Instructions to follow
For this exercise, write out each entry below exactly as it reads.
#### Available data ####
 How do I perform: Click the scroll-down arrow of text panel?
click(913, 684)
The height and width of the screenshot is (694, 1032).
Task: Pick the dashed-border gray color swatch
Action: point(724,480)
####
Output below
 How do I perform: Click the scroll-down arrow of text panel?
click(913, 684)
The height and width of the screenshot is (694, 1032).
Task: Pick the dashed-border gray color swatch
Action: point(724,480)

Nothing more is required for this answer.